Oddwood opened the day before the state’s COVID-19 task force lifted Gov. Sisolak’s restrictions on bars and taverns, which closed bars that did not serve food and kept bar tops closed to prevent the spread of COVID-19. Many of the attractions at Area15 have not opened yet, and plan instead to open slowly through early 2021. “The biggest success for them has been that people walk in and get it right away. They don’t shrug and say, ‘I don’t get it,’” Doherty says.
With only 10 tables and the barstools reserved for those standalone high-tops, Doherty ordered more stools for the bar once bar tops were allowed to reopen. Doherty says an unannounced second bar opens in the space later this month.
Over at Lucky Day, the 3,000-square-foot bar features a canopy of 15,000 programmable LED lights that highlight art on the ceiling designed by Building 180 and created by artist Keegan Olton. The space features 12 pieces from Bob Dob out of Southern California, who specializes in paintings that celebrate the surf and skate punk rock culture. Other tidbits to see include a deejay booth created from a salvaged church pulpit and a neon sign with the Virgin Mary.

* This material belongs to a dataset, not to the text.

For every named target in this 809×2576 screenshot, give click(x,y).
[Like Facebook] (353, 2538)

“It always seems to get hijacked by the crowds, and how they play with it,” Doherty says of the artwork. “Sometimes I spend so much time doing one thing that I think it could get a lot of attention, and something that was like a borderline afterthought is a hit. It’s fun to see what people react.”

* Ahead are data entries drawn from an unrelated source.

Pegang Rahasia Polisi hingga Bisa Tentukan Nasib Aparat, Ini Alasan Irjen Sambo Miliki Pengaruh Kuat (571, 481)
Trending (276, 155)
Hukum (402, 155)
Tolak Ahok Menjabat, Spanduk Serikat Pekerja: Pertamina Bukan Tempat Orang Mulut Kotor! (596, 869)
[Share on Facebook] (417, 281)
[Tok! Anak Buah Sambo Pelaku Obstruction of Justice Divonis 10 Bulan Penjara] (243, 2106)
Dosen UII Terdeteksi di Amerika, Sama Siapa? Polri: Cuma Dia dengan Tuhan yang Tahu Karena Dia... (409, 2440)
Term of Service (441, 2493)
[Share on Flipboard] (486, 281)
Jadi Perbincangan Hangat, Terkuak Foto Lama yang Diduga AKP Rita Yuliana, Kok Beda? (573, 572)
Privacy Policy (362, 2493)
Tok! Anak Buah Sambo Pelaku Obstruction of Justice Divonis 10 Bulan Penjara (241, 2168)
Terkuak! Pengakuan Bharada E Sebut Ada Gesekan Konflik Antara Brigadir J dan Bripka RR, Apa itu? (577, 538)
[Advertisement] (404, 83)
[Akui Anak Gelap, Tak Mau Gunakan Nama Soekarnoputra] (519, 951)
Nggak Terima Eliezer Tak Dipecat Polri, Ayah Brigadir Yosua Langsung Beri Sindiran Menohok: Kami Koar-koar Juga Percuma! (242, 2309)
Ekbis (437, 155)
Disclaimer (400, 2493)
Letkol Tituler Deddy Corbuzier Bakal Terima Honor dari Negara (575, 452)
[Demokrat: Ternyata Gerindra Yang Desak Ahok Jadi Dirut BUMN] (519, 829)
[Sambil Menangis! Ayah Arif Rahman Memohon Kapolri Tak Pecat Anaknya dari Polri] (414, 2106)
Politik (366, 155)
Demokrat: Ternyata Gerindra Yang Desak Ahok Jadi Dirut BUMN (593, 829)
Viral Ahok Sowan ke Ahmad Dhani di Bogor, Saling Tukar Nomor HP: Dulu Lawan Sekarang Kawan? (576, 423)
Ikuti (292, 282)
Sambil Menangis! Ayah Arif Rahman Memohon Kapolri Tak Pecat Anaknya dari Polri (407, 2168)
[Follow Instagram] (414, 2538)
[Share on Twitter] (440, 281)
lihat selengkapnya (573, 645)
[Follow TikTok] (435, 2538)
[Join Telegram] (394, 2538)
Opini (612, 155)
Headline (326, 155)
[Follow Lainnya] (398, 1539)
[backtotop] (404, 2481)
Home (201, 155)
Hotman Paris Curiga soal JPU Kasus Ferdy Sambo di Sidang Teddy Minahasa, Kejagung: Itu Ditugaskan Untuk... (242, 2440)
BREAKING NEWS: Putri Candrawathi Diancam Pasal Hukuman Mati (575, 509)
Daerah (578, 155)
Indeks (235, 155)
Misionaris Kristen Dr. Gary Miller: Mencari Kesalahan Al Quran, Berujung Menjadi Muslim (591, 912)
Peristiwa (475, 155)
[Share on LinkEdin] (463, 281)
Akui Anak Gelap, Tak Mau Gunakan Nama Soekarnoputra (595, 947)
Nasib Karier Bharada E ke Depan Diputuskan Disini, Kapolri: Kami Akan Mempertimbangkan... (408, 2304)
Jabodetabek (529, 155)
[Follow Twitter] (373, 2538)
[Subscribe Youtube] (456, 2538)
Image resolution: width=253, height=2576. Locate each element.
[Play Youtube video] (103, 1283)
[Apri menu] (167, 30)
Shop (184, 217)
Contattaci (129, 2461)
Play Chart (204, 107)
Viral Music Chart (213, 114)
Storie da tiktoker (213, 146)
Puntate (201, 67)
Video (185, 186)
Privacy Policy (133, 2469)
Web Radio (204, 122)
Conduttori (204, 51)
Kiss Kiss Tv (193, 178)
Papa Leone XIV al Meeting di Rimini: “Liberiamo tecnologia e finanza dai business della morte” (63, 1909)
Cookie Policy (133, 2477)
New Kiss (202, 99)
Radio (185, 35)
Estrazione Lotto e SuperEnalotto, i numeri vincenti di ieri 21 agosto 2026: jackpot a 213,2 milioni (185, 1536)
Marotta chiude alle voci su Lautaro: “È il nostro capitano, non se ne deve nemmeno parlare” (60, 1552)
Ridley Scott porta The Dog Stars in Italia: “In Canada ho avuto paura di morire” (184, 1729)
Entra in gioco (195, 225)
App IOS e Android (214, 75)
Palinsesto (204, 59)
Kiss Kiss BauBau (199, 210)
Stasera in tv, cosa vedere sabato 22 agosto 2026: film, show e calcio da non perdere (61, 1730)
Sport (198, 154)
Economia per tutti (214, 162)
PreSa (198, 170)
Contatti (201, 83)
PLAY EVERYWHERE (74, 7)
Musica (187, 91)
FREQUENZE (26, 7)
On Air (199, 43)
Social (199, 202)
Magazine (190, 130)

In spring 2021, Doherty hopes to open two new venues on Fremont East. Cheap Shot will bring a rowdy vaudeville showroom with seating for 99 and two shows a night. We All Scream, meanwhile, will feature a two-story nightclub with a back patio and rooftop space and a small ice cream parlor at the front.
We All Scream combines a nightclub, music, art, and ice cream in a 10,000-square-foot space at 517 Fremont St., formerly Beauty Bar. Inside, three different spaces that include an indoor bar that replicates a 1950s ice cream parlor with brass fittings, dark woods, and drugstore ephemera; a back alley patio with dancing under strings of lights; and upstairs, a rooftop bar and dance floor with 360-degree views of Downtown Las Vegas. That back alley patio combines large-scale art installations and music.

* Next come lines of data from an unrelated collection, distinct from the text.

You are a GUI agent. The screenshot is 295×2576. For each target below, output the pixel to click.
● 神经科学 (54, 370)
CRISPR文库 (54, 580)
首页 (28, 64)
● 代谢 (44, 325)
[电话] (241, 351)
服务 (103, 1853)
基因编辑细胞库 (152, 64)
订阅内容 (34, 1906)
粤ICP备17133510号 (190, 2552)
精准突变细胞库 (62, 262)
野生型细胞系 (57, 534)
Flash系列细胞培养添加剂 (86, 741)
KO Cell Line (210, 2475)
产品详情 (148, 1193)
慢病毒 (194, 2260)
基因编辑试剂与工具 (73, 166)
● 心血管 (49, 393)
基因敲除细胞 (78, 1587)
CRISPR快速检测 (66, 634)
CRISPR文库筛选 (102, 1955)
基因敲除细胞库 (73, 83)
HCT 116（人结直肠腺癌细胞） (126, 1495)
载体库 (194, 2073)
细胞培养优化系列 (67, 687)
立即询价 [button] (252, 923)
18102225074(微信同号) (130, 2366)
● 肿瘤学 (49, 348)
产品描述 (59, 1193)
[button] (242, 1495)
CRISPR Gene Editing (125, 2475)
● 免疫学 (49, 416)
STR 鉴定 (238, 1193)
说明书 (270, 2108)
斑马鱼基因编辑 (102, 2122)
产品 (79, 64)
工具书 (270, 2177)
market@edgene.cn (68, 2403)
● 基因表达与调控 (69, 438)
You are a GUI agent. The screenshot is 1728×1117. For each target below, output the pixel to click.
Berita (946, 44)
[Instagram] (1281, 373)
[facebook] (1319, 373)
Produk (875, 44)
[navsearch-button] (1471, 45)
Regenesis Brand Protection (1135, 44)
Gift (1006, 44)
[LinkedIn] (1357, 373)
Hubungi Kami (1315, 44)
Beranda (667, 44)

The venue plans to fund a robust mural arts program across the city. Customers can choose from six flavors of ice cream in the parlor and then pick from one of three buildings to receive a mural. That idea bloomed from Life Is Beautiful, when people would ask for a mural painted on a building outside the festival’s footprint, which didn’t make sense for the project. Instead, customers can now help fund the paintings, which Doherty thinks can bring up to 15 new works to the city in a year. “There’s no winners or losers. We’ll eventually do them all,” he says.
Cheapshot takes over 520 Fremont St. with a 3,000-square-foot venue, dubbed the smallest showroom and discotheque in Las Vegas. Think of Cheapshot as an homage to camp and classic Las Vegas featuring unconventional acts including comedians and dancers. The venue comes wrapped in reds, gold accents, and softly lit booths surrounding the bar’s stage outfitted with red velvet curtains.
“It’s been great to see these venues come to get to the finish line,” Doherty adds. “A lot of work went into these places for years.”